VecISA.bool is very expensive (nearly a second) on startup #100378

ezyang · 2023-05-01T14:52:57Z

🐛 Describe the bug

VecISA currently requires compiling a cpp program to test for capabilities, similar to ./configure. We do this compilation on every new process invocation, dissimilar to ./configure. After performing the capability query, we should cache it and reuse the cache entry. This will save us about 1s cold start time on CPU inductor.

Versions

master

cc @msaroufim @bdhirsh @anijain2305 @zou3519 @chauhang @wconstab @soumith @ngimel

The text was updated successfully, but these errors were encountered:

Valentine233 · 2023-06-28T06:33:10Z

The PR is drafted #101679. However, there still exists an open issue in CI inductor / cuda11.8-py3.10-gcc7-sm86 / test (inductor, 1, 1, linux.g5.4xlarge.nvidia.gpu) (push).

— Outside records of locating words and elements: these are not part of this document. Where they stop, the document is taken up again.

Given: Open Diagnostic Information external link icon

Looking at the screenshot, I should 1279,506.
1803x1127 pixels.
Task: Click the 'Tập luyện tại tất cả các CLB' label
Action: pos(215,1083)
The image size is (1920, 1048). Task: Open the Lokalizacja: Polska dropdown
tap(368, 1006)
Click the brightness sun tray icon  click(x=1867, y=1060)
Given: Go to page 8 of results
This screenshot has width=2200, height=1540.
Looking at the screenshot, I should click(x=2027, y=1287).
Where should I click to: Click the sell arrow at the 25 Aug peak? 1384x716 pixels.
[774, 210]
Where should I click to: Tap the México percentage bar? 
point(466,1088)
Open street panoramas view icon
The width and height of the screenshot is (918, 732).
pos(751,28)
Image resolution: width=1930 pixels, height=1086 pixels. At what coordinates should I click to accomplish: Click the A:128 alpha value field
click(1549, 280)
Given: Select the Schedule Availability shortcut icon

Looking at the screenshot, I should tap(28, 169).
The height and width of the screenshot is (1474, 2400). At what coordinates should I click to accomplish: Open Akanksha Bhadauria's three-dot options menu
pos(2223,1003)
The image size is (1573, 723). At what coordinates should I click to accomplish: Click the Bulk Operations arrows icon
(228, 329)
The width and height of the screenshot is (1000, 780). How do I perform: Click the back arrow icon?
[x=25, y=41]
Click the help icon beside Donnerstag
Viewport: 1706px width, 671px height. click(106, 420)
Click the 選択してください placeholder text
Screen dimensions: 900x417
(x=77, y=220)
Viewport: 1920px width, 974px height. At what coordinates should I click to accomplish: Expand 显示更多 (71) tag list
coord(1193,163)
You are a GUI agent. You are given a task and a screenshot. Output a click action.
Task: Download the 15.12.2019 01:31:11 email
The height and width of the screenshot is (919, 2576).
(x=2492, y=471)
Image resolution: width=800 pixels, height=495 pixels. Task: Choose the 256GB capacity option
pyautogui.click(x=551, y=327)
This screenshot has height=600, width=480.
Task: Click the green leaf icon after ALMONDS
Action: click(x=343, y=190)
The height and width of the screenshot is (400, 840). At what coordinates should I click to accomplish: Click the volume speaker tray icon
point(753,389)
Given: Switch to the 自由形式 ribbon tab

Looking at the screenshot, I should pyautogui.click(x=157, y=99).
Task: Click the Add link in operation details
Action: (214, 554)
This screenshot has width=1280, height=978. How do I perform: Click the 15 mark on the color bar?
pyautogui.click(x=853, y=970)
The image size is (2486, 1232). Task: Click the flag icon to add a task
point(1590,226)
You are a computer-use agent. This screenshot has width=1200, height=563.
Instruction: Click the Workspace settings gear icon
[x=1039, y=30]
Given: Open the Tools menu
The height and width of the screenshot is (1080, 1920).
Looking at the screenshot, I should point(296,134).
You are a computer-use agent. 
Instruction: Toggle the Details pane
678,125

When dry-compiling for checking valid VecISA, we find that the same machine would give different results, compilation success or failure, resulting the issue when doing cache. The cache folder is set under /tmp/torchinductor_jenkins/. The next step is to download the .so file with compilation failure and run it locally to find out the failure reason.

xuhancn · 2023-12-22T11:15:14Z

I will optimze it after CppBuilder merged.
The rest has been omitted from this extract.